Work instructions> Write out the lines below once more, exactly as they appear. Do not include pictures.

Stored data>
====================

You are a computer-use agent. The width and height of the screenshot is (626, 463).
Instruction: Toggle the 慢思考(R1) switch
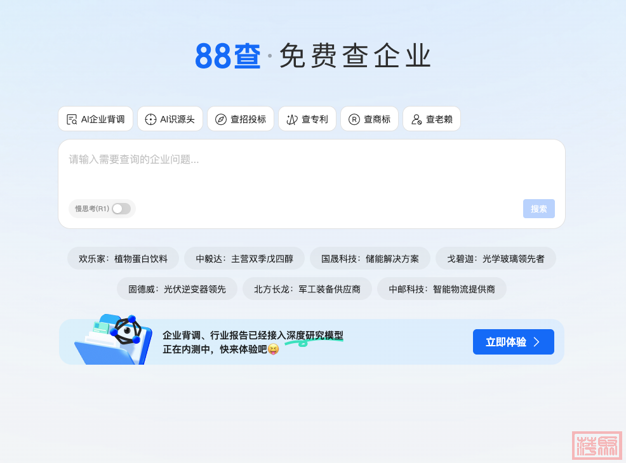[121, 209]
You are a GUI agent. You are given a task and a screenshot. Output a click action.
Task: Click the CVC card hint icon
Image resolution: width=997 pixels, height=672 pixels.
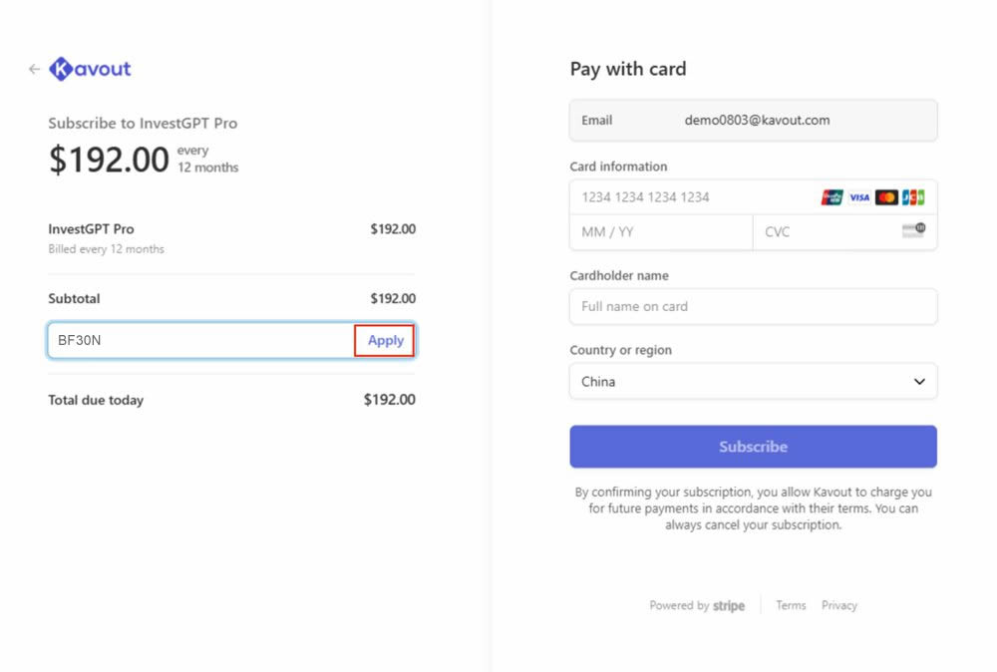[913, 230]
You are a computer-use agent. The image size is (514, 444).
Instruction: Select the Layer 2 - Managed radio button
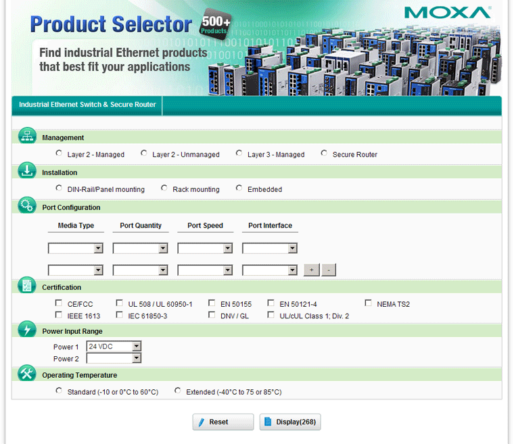(x=59, y=153)
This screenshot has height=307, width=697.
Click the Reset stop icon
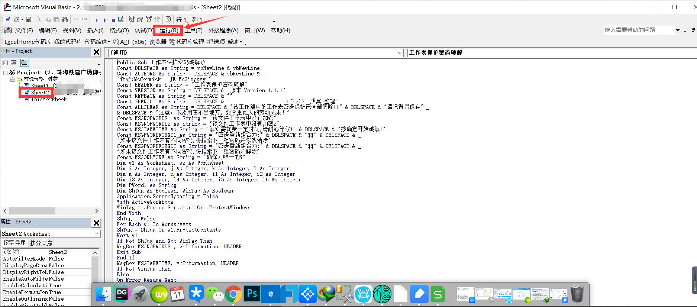[x=113, y=20]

====================

Response for this exercise>
You are a computer-use agent. The width and height of the screenshot is (626, 463).
Instruction: Toggle the 慢思考(R1) switch
[121, 209]
You are a GUI agent. You are given a task and a screenshot. Output a click action.
Task: Click the CVC card hint icon
Image resolution: width=997 pixels, height=672 pixels.
[913, 230]
You are a computer-use agent. The image size is (514, 444).
Instruction: Select the Layer 2 - Managed radio button
(x=59, y=153)
This screenshot has height=307, width=697.
Click the Reset stop icon
[x=113, y=20]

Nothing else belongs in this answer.